** Tasks to complete **
#1 In the passage about picking sweet corn, what hourly wage did the job pay?
#2 From the sweet corn passage, pull out the part that opens with the words containing "The boss was" and closes with "profitable field corn.".

** Document passage **
--- START ---

This row has to end sometime.
If I said that to myself once, I said it a hundred times while picking sweet corn as a high school kid growing up in Rock Island, Illinois.
It was the hardest, hottest, lowest-paying (90 cents an hour) job in my life. Also one of the most satisfying.
I'm writing about corn today because it doesn't get its due in the news. Sure, we carry reports about how the crop is coming along (pretty good this year, though it could use more rain). But we don't appreciate enough the grain that covers more American farmland than any other and provides one of summer's most delectable foods. Corn has been so vital to life in America that the Pueblo Indians spoke of it as the fifth element: earth, air, fire, water - and corn.
Plus, every August my mind wanders back to those sweltering days when time was measured in dozens, not minutes.
We picked in teams of four - pickers across three rows, followed by a guy carrying burlap bags that took five dozen ears. We worked up a good sweat about 10 feet into the rows which ran a quarter-mile. Long-sleeve shirts made us sweat more, but we had to wear them since corn leaves can cut bare arms unmercifully.
The bags were tossed onto a tractor-trailer and taken to the barn where we mixed the ears with ice before trucking the day's work to a grocery chain warehouse.
The boss was Henry Hanson, an affable man who operated the family farm with his sons, Dick and Jack. When we reached the end of the row and took long drinks of water from gallon bottles on the trailer, Henry would wipe his brow and declare, "Better than a Budweiser."
He was right. Water has more flavor when you are awesomely thirsty, and it's never tasted more refreshing.
While sweet corn gets most of our attention, it represents less than 1 percent of the corn grown in the U.S. Virtually all the corn fields you see are growing more profitable field corn.

--- END ---

** Given material **
--- START ---

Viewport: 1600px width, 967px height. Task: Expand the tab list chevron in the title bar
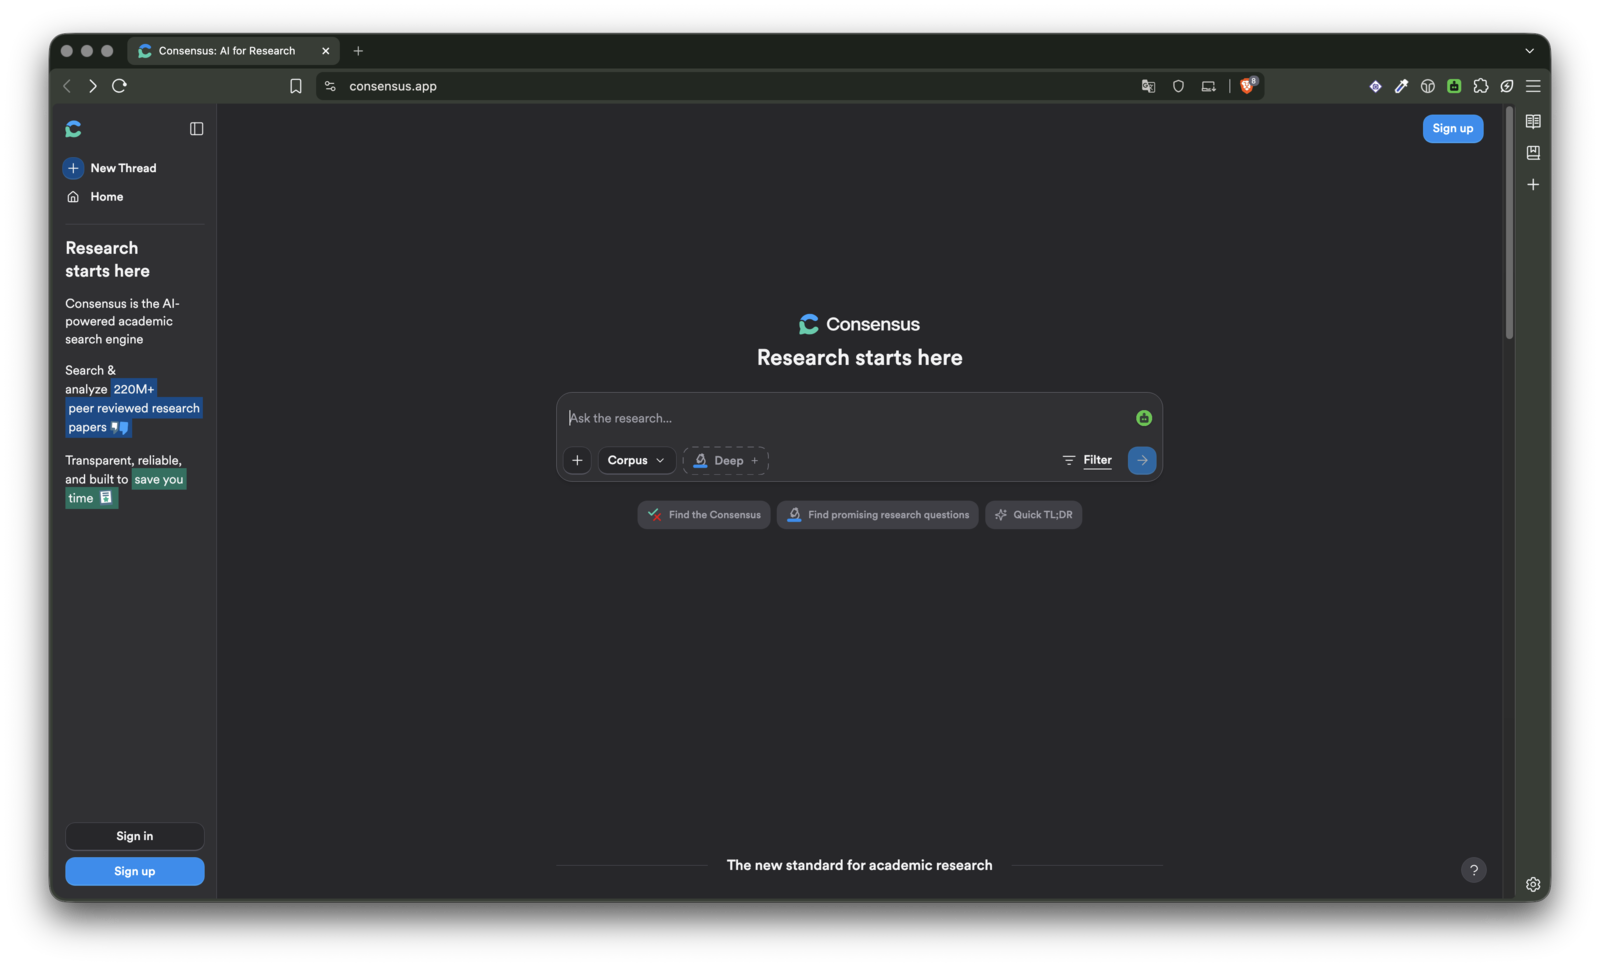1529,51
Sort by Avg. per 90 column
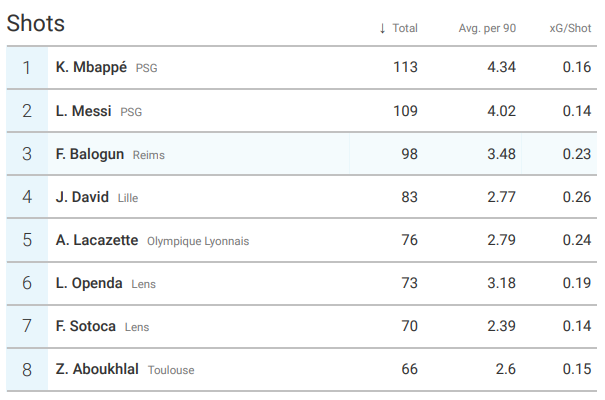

--- END ---

** Task results **
#1 90 cents an hour.

#2
The boss was Henry Hanson, an affable man who operated the family farm with his sons, Dick and Jack. When we reached the end of the row and took long drinks of water from gallon bottles on the trailer, Henry would wipe his brow and declare, "Better than a Budweiser."
He was right. Water has more flavor when you are awesomely thirsty, and it's never tasted more refreshing.
While sweet corn gets most of our attention, it represents less than 1 percent of the corn grown in the U.S. Virtually all the corn fields you see are growing more profitable field corn.